Pilkada, ASN Sulit Bersikap Netral

Agus Pramusinto

KASN, Bhirawa
Netralitas Aparatur Sipil Negara (ASN) dalam pilkada masih menjadi perhatian serius. Hal ini lantaran tingginya fenomena politisasi birokrasi oleh calon kepala daerah yang menjadikan ASN sulit bersikap netral. Tak ayal, mayoritas ASN berharap hak politiknya dicabut.
Ketua Komisi Aparatur Sipil Negara (KASN), Agus Pramusinto mengungkapkan, fenomena politisasi birokrasi oleh pasangan calon kepala daerah muncul pada Pilkada serentak 2020 lalu. Hal itu didasarkan pada survei nasional netralitas ASN.

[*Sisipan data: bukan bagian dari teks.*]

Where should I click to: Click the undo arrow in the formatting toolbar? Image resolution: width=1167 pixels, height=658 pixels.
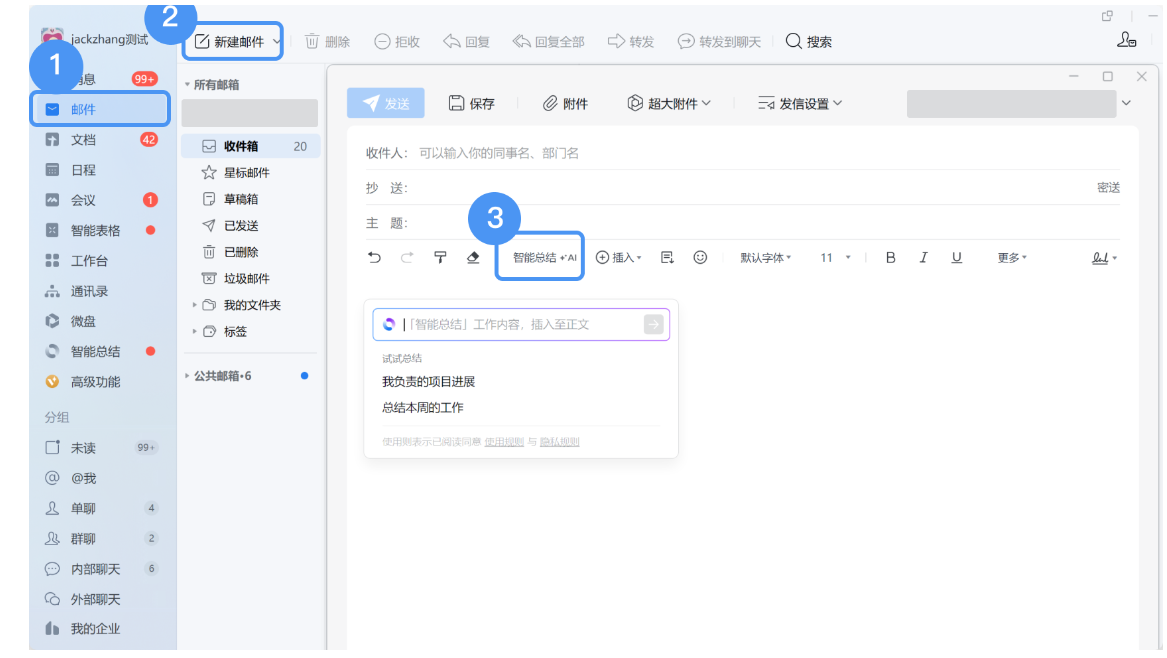click(374, 257)
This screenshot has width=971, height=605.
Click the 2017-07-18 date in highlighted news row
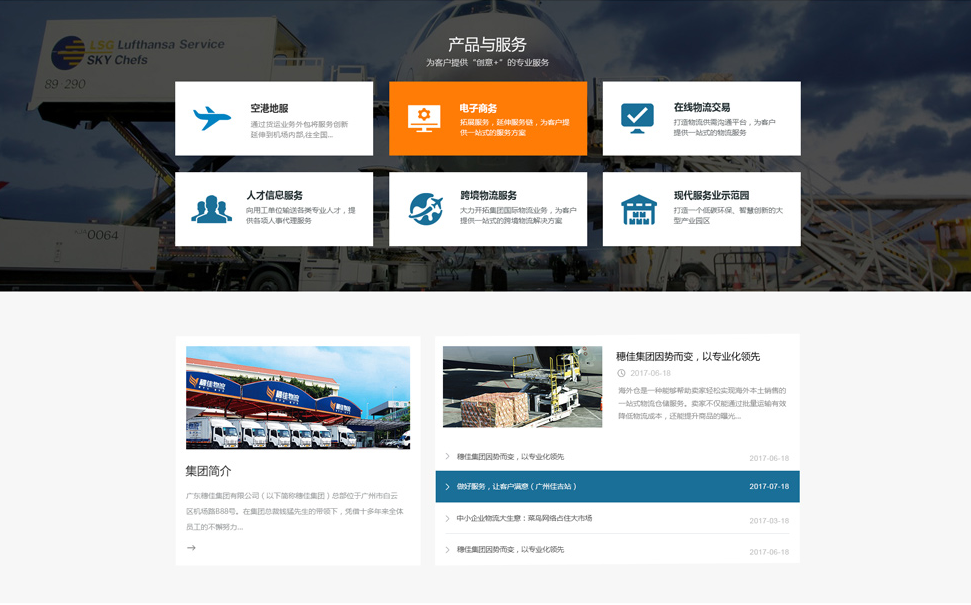coord(768,487)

Berdasarkan hasil survei, diketahui faktor dominan penyebab pelanggaran netralitas ASN adalah ikatan persaudaraan (50,76 persen) dan motif ASN untuk mendapatkan karier yang lebih baik (49,72 persen).
“Ikatan persaudaraan menjadi penyebab utama pelanggaran netralitas ASN, khususnya di wilayah Sulawesi, Nusa Tenggara, Sumatra, dan Kalimantan,” ungkap Agus dalam webinar Potret Netralitas Birokrasi Menyongsong Tahun Politik 2024, Kamis (16/12).

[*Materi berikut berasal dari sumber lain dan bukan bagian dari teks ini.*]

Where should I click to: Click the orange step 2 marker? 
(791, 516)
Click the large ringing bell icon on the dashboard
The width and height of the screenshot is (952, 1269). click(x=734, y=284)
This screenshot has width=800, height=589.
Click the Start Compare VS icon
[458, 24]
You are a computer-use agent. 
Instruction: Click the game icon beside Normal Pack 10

Selain itu, beberapa pihak yang paling mempengaruhi ASN untuk melanggar netralitas, di antaranya tim sukses (32 persen), atasan ASN (28 persen), dan pasangan calon (24 persen). Agus juga menambahkan, 62,7 persen responden menyatakan kedudukan kepala daerah sebagai Pejabat Pembina Kepegawaian (PPK) menyebabkan ASN sulit bersikap netral.
Sebab, kedudukan kepala daerah sebagai PPK melekat kewenangan untuk mengangkat, memindah, memberhentikan, serta pembinaan Manajemen ASN. Maka dari itu, pada hasil survei menemukan sebanyak 51,16 persen responden menginginkan hak politik ASN dicabut.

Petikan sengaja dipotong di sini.